RV Buyers More Sophisticated?

Then again, in the course of his legal work on behalf of manufacturers, Wojcicki said he has deposed hundreds of RV buyers, and they do seem to be a bit more attuned to the risk that things will go wrong, even with a well-made product. "Most motor home owners realize that when you build a home on a truck chassis and drive it around the country at 70 miles per hour, basically being subjected to hurricane-like forces, they expect that things are going to need fixing and repair and a higher degree of maintenance," he said.

Basically, because the product requires so much more involvement by the owner, he said he thinks those owners tend to be better able to balance the risks that come with the purchase of a new versus used, warranted or as-is vehicle. Then again, we'd retort, there's always the urban legend about the new RV driver who's so clueless that they think that the cruise control will steer the vehicle while they go in the back to make themselves a cup of coffee.

As steady readers of Warranty Week know in detail, the cost of a warranty is theoretically built into the price of the product at the time of sale. Manufacturers typically estimate the future net warranty cost of a given unit and accrue that amount in a warranty reserve, to be spent at a later date. If those estimates change, because quality improves or the warranties get longer or shorter, they modify their accruals accordingly.

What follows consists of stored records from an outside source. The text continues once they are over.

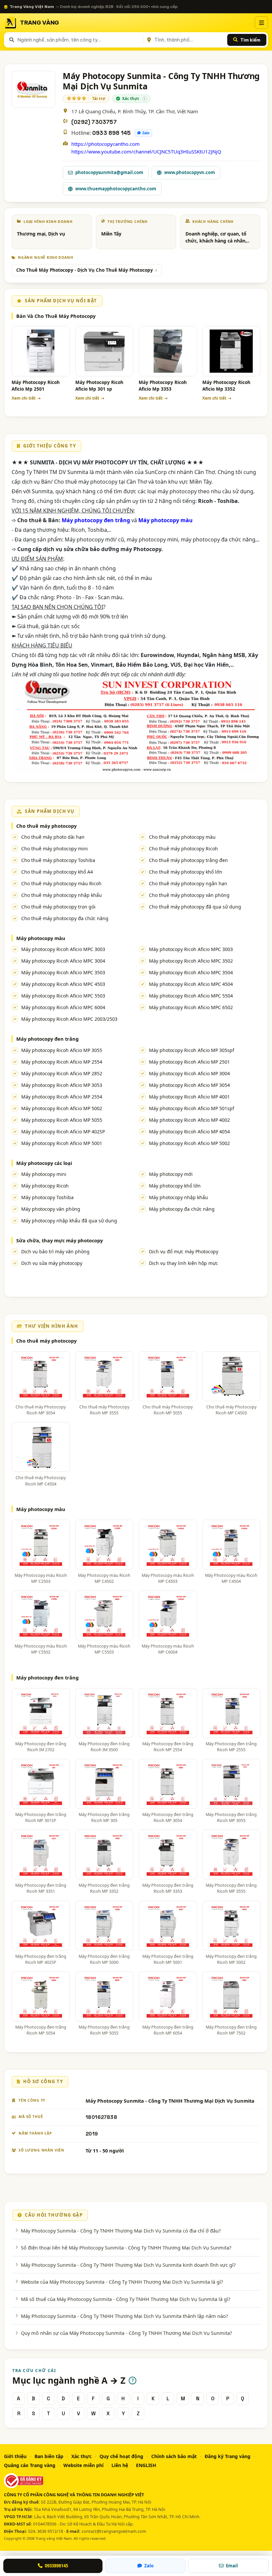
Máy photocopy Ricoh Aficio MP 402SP (63, 1131)
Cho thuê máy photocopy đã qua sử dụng (195, 907)
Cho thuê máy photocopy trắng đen (188, 860)
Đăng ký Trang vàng (227, 2456)
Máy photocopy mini (43, 1174)
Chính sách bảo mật (174, 2456)
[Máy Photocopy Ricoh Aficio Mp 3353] (168, 351)
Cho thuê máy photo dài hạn (53, 837)
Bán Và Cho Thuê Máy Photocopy (56, 316)
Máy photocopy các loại (44, 1163)
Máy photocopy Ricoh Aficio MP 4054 (189, 1131)
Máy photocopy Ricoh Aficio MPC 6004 (63, 1007)
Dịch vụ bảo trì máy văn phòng (55, 1251)
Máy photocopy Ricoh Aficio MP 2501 (189, 1062)
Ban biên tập (48, 2456)
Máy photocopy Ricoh (45, 1186)
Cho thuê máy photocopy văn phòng (189, 895)
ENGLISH (146, 2465)
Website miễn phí (83, 2465)
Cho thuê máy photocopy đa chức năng (64, 918)
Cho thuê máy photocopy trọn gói (58, 907)
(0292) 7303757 (94, 122)
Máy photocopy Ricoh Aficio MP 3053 (61, 1085)
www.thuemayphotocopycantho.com (115, 189)
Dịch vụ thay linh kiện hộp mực (183, 1263)
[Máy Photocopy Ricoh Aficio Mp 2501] (41, 351)
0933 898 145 (111, 133)
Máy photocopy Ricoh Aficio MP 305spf (191, 1050)
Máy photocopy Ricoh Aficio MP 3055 (61, 1050)
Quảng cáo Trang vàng (29, 2465)
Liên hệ (119, 2465)
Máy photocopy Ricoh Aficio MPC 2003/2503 (69, 1019)
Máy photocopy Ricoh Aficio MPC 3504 (191, 972)
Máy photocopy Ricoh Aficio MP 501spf (191, 1108)
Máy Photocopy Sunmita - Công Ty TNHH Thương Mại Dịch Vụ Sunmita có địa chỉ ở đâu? (121, 2230)
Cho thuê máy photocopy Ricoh (183, 848)
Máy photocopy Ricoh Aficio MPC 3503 (63, 972)
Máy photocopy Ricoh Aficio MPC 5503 (63, 996)
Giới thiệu (15, 2456)
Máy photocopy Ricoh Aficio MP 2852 (61, 1073)
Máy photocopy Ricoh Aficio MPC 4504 (191, 984)
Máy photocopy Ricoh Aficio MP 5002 (61, 1108)
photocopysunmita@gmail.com (109, 172)
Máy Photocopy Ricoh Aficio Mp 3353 (163, 385)
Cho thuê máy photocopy (46, 825)
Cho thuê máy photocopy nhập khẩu (61, 895)
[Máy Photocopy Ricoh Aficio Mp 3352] (231, 351)
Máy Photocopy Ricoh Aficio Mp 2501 (36, 385)
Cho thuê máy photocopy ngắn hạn (188, 883)
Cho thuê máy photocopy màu (182, 837)
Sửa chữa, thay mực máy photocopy (59, 1240)
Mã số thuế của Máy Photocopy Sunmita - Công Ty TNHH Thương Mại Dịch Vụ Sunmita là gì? (125, 2299)
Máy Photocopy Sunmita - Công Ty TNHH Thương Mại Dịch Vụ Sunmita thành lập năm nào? (124, 2316)
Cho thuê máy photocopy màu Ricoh (61, 883)
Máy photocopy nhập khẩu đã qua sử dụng (69, 1220)
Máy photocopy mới (171, 1174)
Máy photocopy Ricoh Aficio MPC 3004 (63, 961)
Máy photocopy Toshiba (47, 1197)
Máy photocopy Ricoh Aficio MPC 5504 (191, 996)
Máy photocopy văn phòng (50, 1209)
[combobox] (79, 40)
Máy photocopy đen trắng (47, 1038)
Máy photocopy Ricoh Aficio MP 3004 (189, 1073)
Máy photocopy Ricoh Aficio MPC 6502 (191, 1007)
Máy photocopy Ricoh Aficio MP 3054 (189, 1085)
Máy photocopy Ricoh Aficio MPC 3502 (191, 961)
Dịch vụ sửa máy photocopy (51, 1263)
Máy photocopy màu (40, 938)
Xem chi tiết (23, 398)
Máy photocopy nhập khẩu (178, 1197)
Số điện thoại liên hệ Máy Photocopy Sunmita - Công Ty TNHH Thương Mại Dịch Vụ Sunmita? (126, 2247)
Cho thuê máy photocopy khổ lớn (185, 872)
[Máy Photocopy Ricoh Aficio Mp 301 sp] (104, 351)
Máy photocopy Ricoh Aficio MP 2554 (61, 1062)
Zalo (146, 133)
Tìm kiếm (250, 40)
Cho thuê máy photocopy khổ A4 (57, 872)
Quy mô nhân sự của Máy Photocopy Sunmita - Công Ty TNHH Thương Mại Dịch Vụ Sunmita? (126, 2333)
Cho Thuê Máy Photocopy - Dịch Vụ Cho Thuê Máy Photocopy (84, 270)
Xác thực (81, 2456)
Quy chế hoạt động (121, 2456)
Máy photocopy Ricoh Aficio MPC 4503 (63, 984)
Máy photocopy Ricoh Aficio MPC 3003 (63, 949)
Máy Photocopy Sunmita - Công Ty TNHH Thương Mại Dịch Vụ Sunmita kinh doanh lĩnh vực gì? (128, 2264)
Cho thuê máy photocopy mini (54, 848)
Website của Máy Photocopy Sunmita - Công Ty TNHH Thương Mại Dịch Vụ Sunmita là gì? (122, 2281)
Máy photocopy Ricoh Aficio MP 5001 (61, 1143)
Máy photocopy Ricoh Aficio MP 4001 (189, 1097)
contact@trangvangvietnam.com (114, 2531)
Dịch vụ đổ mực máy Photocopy (183, 1251)
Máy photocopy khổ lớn (175, 1186)
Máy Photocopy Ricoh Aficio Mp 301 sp (99, 385)
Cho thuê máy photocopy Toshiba (58, 860)
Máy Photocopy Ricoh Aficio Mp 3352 (226, 385)
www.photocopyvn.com (189, 172)
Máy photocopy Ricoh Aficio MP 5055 (61, 1120)
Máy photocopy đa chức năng (182, 1209)
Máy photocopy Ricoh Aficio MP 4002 (189, 1120)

And if the company is no longer paying claims or if the products never fail, those accruals can be released and turned into earnings.

That's the theory. The problem Wojcicki said he sees is that none of the bankrupt manufacturers are going to reduce their wholesale unit prices to compensate for the fact that they're no longer paying claims, and none of the dealers will be compensated if they cut their prices to sell their inventory as-is. Selling extended warranties at a reduced price to compensate for the gap is a great idea, but dealers shouldn't expect the bankrupt manufacturers to chip in.

Be Careful What You Promise

Wojcicki also cautioned that the dealer has to be very careful about the representations they might be making if they tell the buyer that a vehicle service contract will pay for everything that the manufacturer's warranty would normally cover. Are they absolutely sure there's no gap in duration, and no exclusions in coverage? Because if there are, the dealer might unwittingly be verbally promising to cover the difference himself, out of his own pocket. Legally, it might be better for the dealer to cut the vehicle price to compensate the customer for taking the risk, he said.

If things work out for Chrysler and Fiat, and if General Motors races through its own reorganization in six weeks, none of this may matter much. Rather than being at the vanguard of a widespread vehicle warranty crisis, RV dealers might turn out to be an isolated case.

Perhaps the U.S. government will become the Medicaid of the warranty world and nobody will ever again go uncovered? Or perhaps sales will recover so fast that business as usual returns soon? But just in case people find used cars to be a better value with lower risk, or just in case new car buyers don't flock back to the Government Motors chaebol, passenger car dealers might do themselves a service to study how the RV dealers are using fully-insured extended warranties to keep themselves in business.